▸ Work to complete: Give back all the data exactly, line by line.

----------------

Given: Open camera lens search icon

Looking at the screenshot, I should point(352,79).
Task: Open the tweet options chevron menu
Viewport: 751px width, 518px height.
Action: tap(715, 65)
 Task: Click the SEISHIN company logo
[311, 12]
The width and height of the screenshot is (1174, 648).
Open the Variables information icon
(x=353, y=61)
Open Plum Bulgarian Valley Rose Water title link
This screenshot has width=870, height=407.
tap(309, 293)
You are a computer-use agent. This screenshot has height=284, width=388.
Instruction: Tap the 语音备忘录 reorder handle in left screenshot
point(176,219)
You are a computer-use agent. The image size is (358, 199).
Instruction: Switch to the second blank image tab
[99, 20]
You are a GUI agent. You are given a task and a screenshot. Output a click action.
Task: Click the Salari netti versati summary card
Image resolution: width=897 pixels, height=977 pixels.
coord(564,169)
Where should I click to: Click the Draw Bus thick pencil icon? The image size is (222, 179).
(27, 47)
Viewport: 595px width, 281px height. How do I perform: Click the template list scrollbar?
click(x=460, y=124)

----------------

▸ Task answer:
Given: Open camera lens search icon

Looking at the screenshot, I should point(352,79).
Task: Open the tweet options chevron menu
Viewport: 751px width, 518px height.
Action: tap(715, 65)
 Task: Click the SEISHIN company logo
[311, 12]
The width and height of the screenshot is (1174, 648).
Open the Variables information icon
(x=353, y=61)
Open Plum Bulgarian Valley Rose Water title link
This screenshot has width=870, height=407.
tap(309, 293)
You are a computer-use agent. This screenshot has height=284, width=388.
Instruction: Tap the 语音备忘录 reorder handle in left screenshot
point(176,219)
You are a computer-use agent. The image size is (358, 199).
Instruction: Switch to the second blank image tab
[99, 20]
You are a GUI agent. You are given a task and a screenshot. Output a click action.
Task: Click the Salari netti versati summary card
Image resolution: width=897 pixels, height=977 pixels.
coord(564,169)
Where should I click to: Click the Draw Bus thick pencil icon? The image size is (222, 179).
(27, 47)
Viewport: 595px width, 281px height. How do I perform: Click the template list scrollbar?
click(x=460, y=124)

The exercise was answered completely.